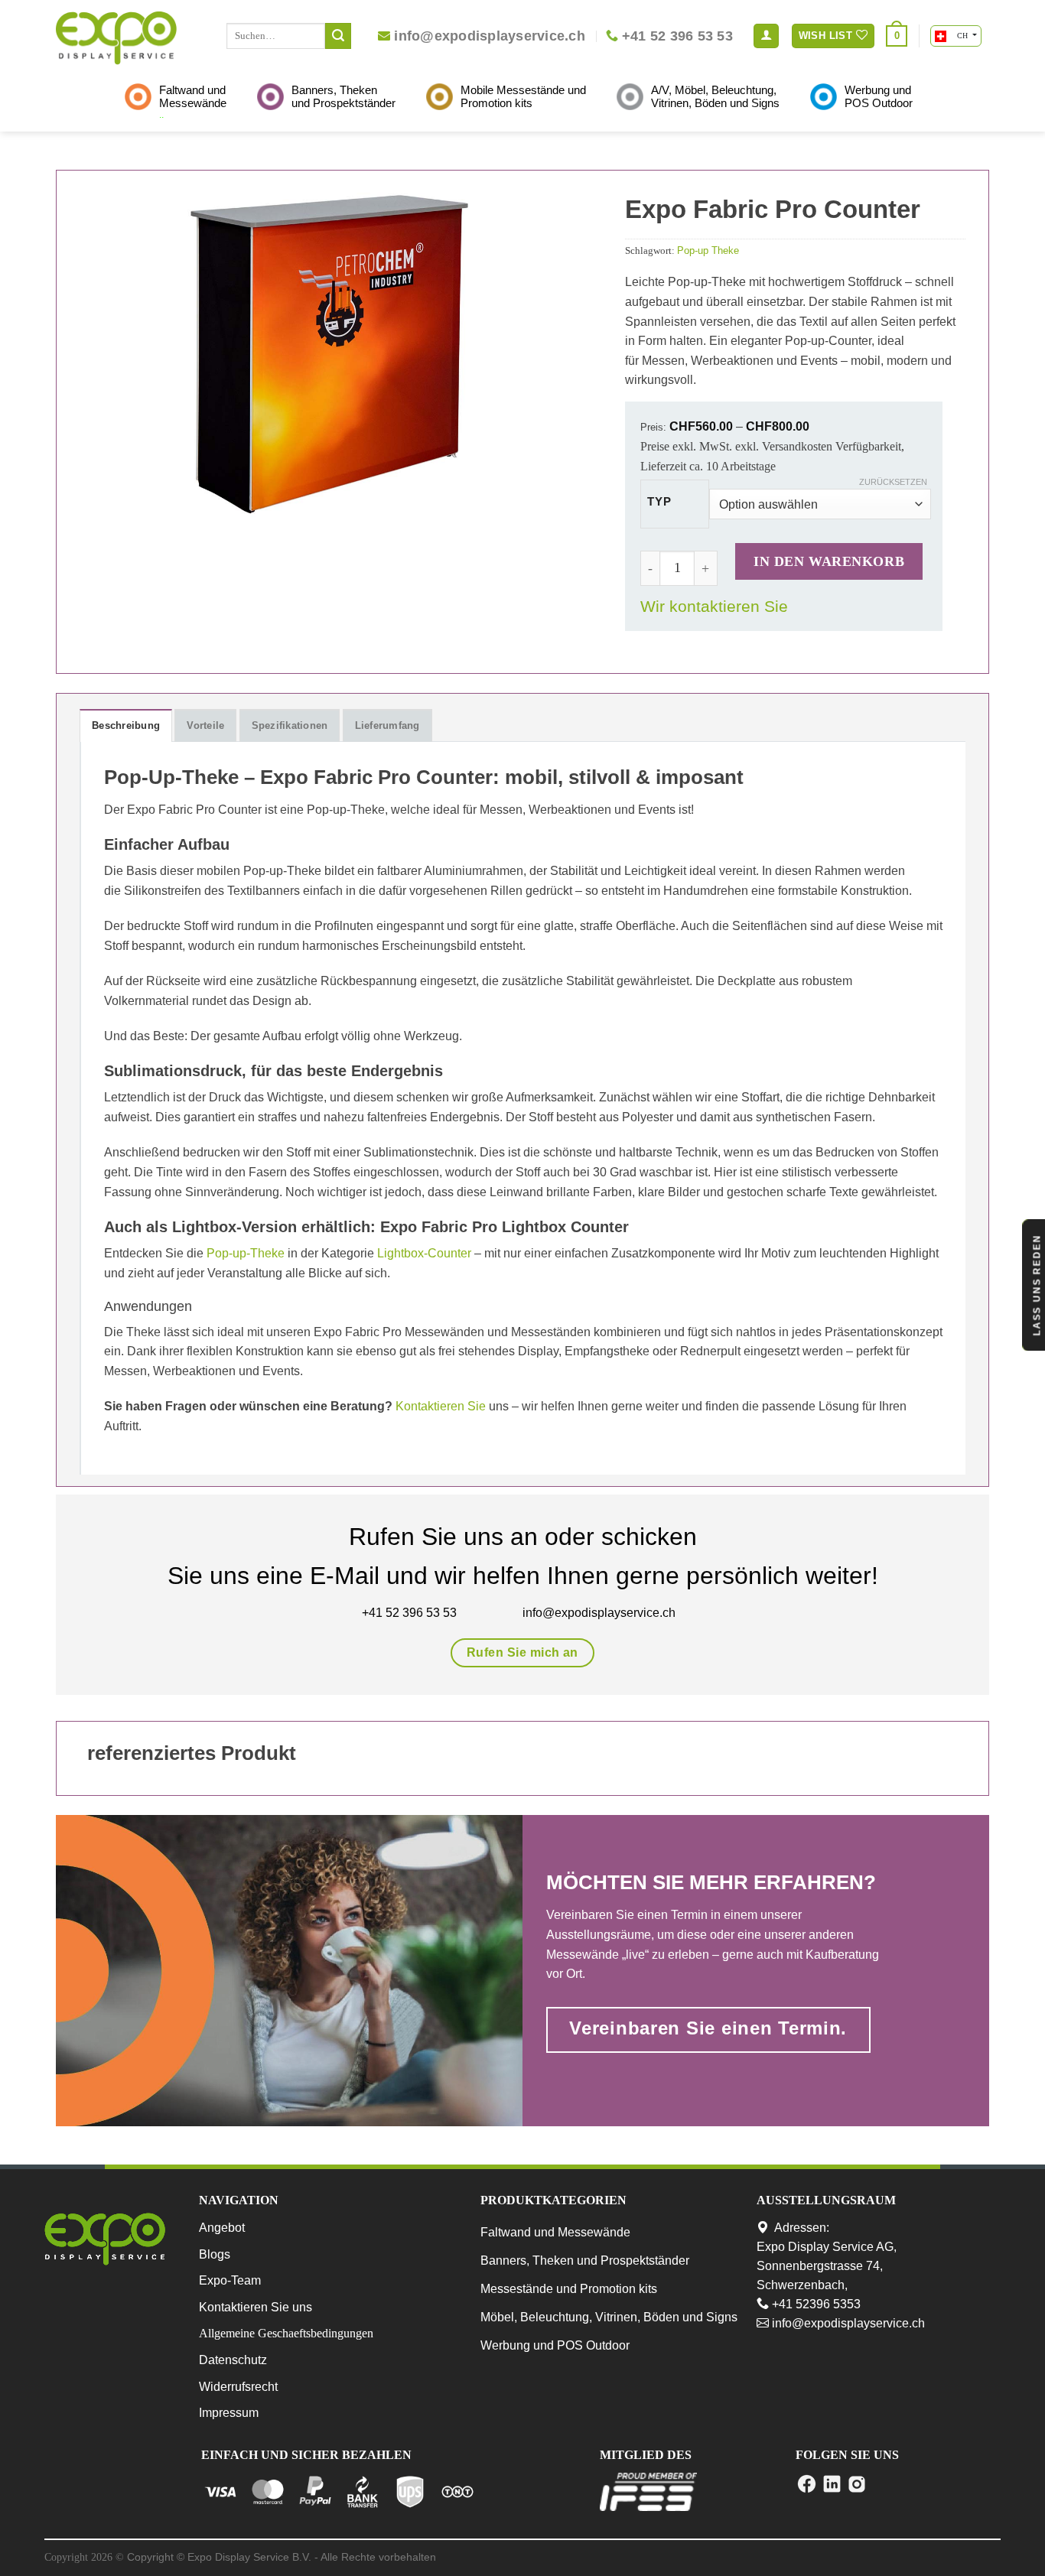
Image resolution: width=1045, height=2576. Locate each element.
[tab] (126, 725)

* * *

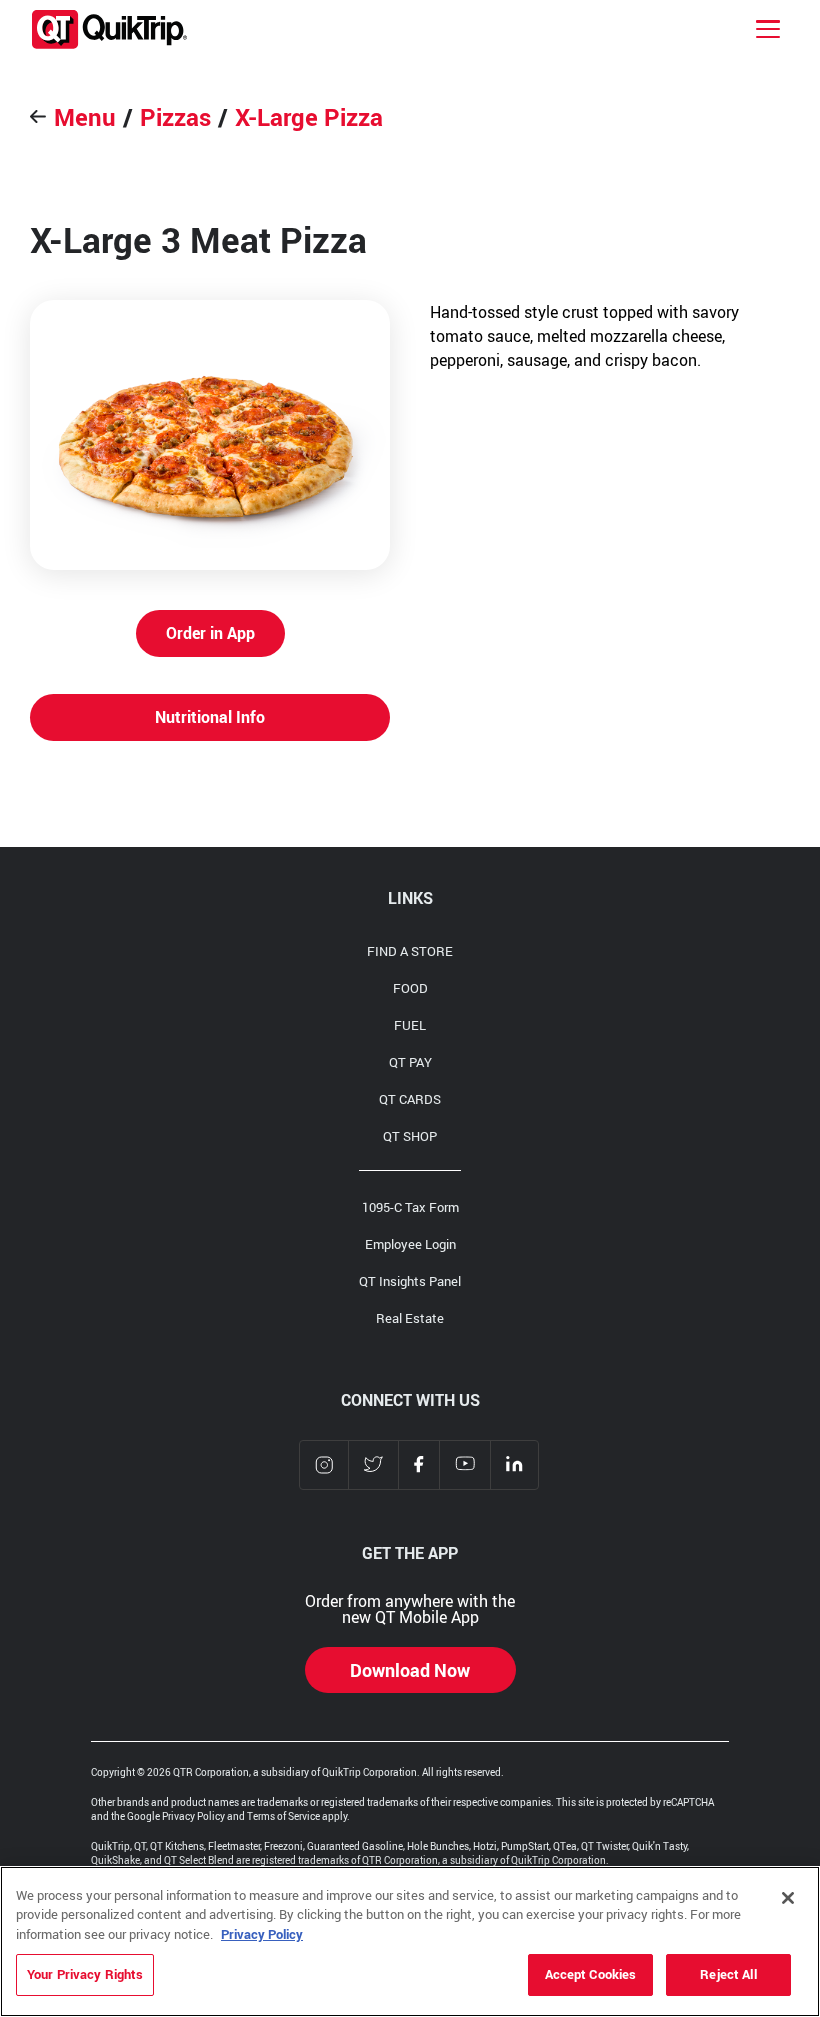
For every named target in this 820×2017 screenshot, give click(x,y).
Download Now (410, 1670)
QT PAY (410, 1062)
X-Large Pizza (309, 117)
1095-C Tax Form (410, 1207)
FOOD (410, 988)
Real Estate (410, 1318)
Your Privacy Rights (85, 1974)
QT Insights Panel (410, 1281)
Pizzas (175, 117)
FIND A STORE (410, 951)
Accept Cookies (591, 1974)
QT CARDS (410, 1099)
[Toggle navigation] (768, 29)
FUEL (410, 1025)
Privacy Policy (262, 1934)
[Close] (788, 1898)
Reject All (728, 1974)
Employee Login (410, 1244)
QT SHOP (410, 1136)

* * *

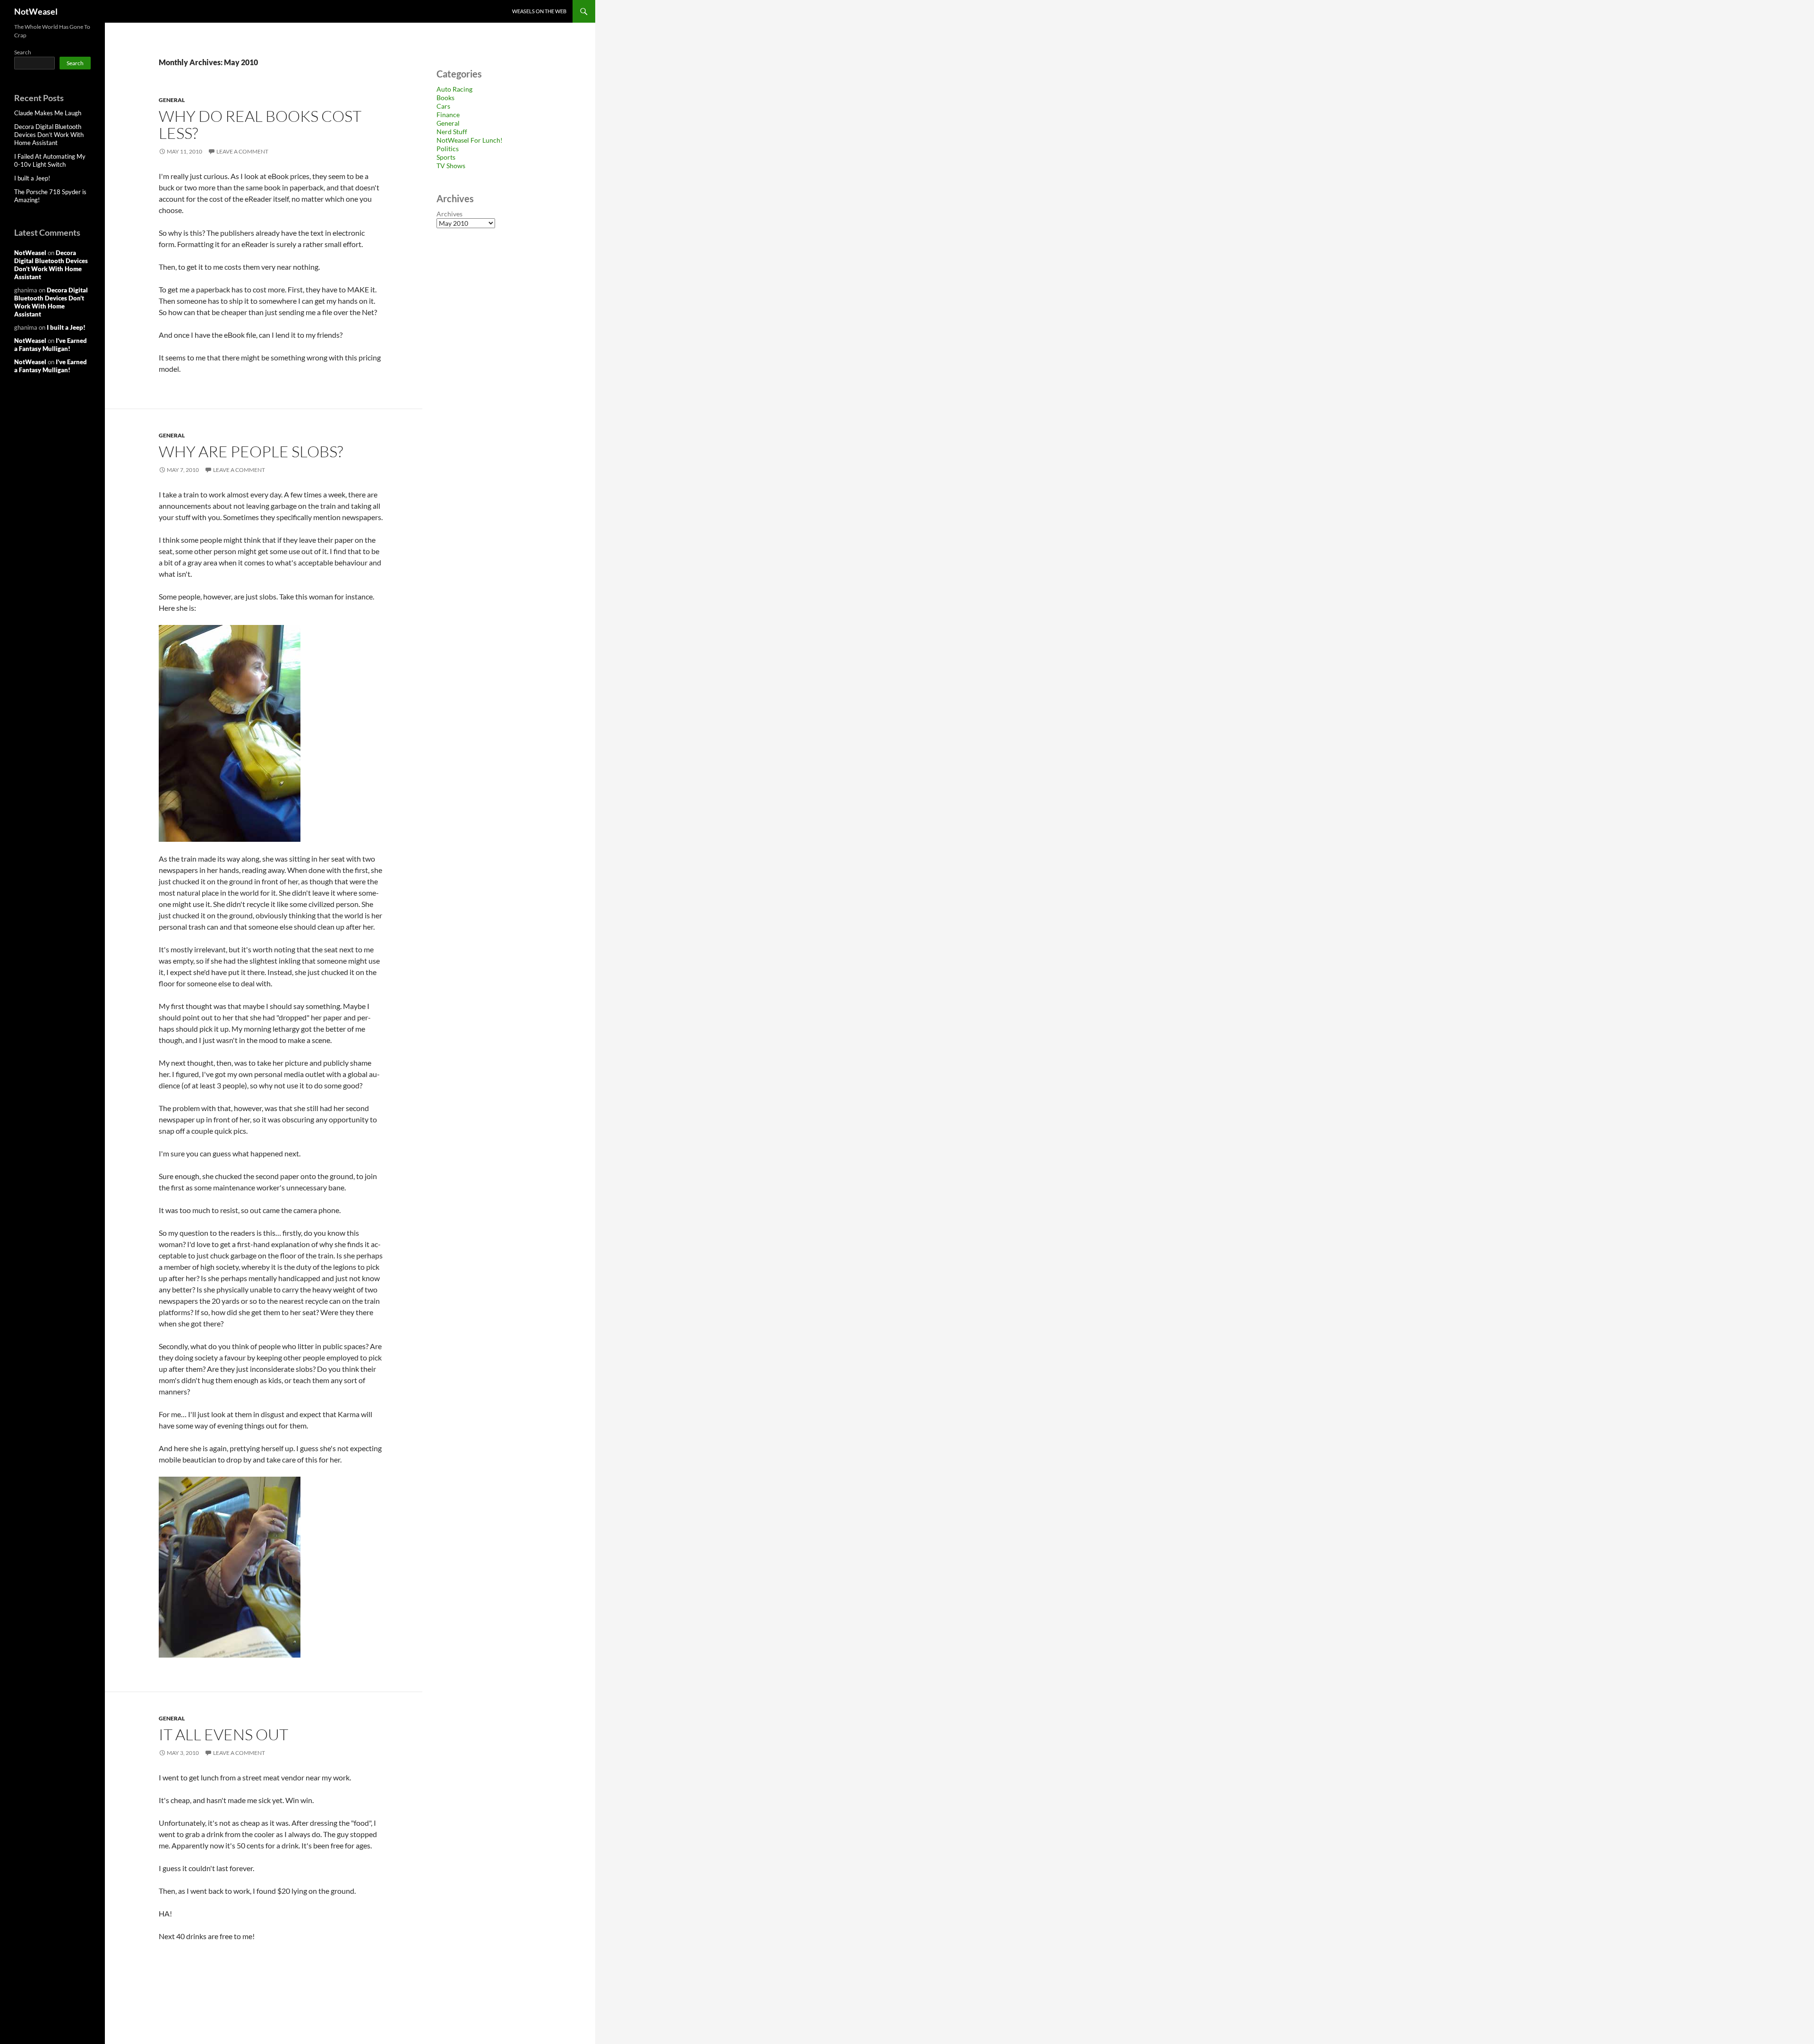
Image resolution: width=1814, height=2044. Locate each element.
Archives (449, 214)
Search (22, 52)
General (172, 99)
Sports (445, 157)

> _Aim of the task_
Taking the entries above, restate exactly those lines that fall between the line with "Image resolution: width=1045, height=2576." and the line with "[tab] (126, 725)", keeping both of those lines too.

> _Response below_
Image resolution: width=1045, height=2576. Locate each element.
[tab] (126, 725)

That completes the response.